━━━ Given data
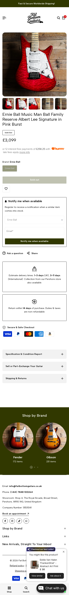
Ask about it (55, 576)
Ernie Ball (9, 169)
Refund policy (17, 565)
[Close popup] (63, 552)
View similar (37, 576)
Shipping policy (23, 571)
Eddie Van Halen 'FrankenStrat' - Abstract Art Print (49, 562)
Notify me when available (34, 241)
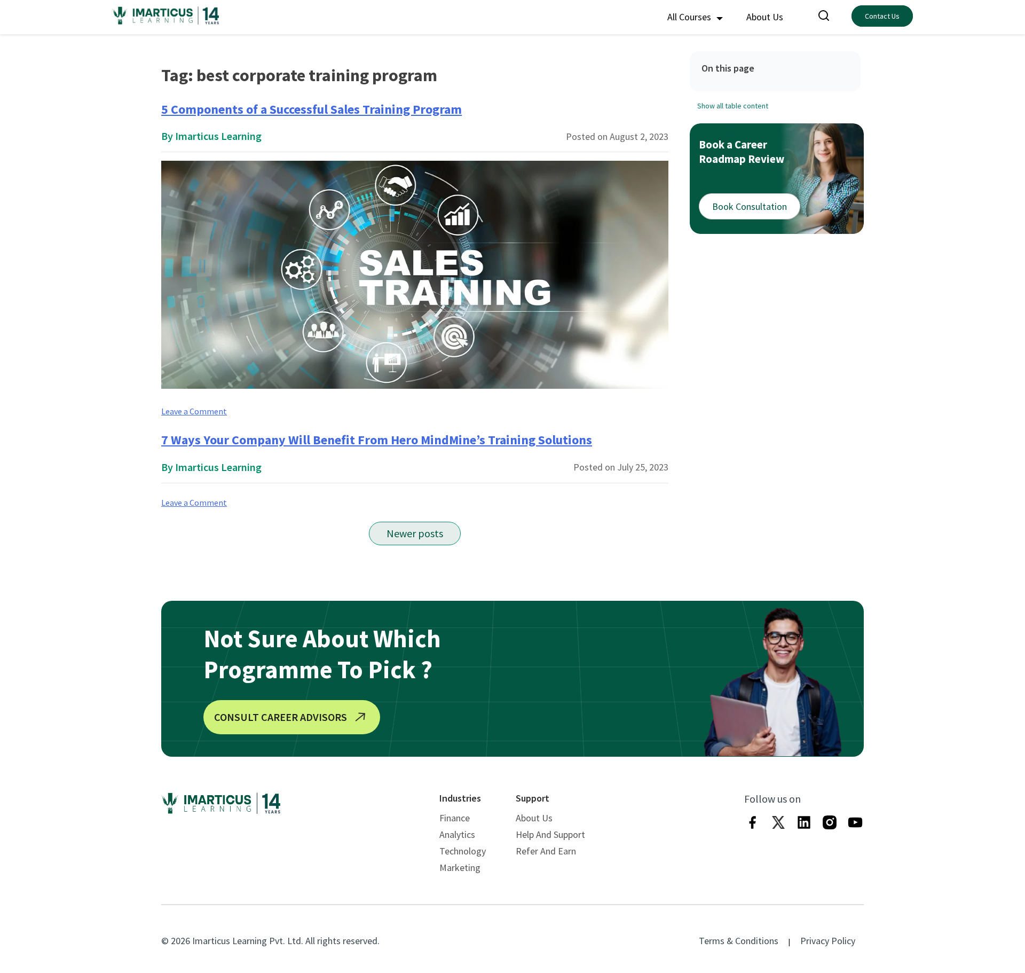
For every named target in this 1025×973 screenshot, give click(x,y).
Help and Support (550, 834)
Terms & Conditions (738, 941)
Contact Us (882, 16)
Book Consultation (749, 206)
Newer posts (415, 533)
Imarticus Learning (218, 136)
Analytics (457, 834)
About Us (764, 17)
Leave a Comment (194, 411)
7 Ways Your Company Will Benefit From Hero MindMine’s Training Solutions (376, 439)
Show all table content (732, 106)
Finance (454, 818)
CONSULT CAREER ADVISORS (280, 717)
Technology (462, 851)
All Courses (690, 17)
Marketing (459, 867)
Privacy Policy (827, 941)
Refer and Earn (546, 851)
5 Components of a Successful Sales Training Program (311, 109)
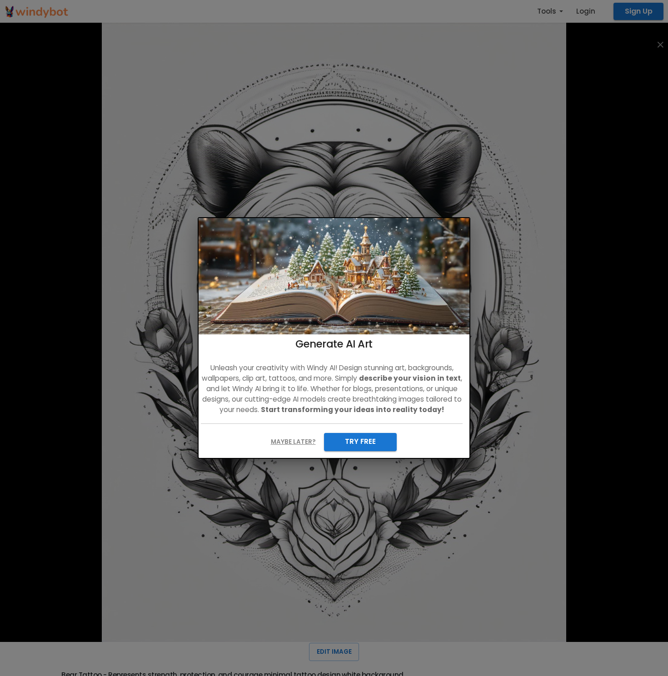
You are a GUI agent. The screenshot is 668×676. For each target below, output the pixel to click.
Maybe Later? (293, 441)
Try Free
━━━━━━
Work instructions —
Echo all of the entries above verbatim, line for line, leaving the pictures out of your output.

Problem solution —
Ask about it (55, 576)
Ernie Ball (9, 169)
Refund policy (17, 565)
[Close popup] (63, 552)
View similar (37, 576)
Shipping policy (23, 571)
Eddie Van Halen 'FrankenStrat' - Abstract Art Print (49, 562)
Notify me when available (34, 241)
For every named target in this 1025×973 screenshot, give click(x,y).
Help and Support (550, 834)
Terms & Conditions (738, 941)
Contact Us (882, 16)
Book Consultation (749, 206)
Newer posts (415, 533)
Imarticus Learning (218, 136)
Analytics (457, 834)
About Us (764, 17)
Leave a Comment (194, 411)
7 Ways Your Company Will Benefit From Hero MindMine’s Training Solutions (376, 439)
Show all table content (732, 106)
Finance (454, 818)
CONSULT CAREER ADVISORS (280, 717)
Technology (462, 851)
All Courses (690, 17)
Marketing (459, 867)
Privacy Policy (827, 941)
Refer and Earn (546, 851)
5 Components of a Successful Sales Training Program (311, 109)
You are a GUI agent. The screenshot is 668×676. For each target below, output the pixel to click.
Maybe Later? (293, 441)
Try Free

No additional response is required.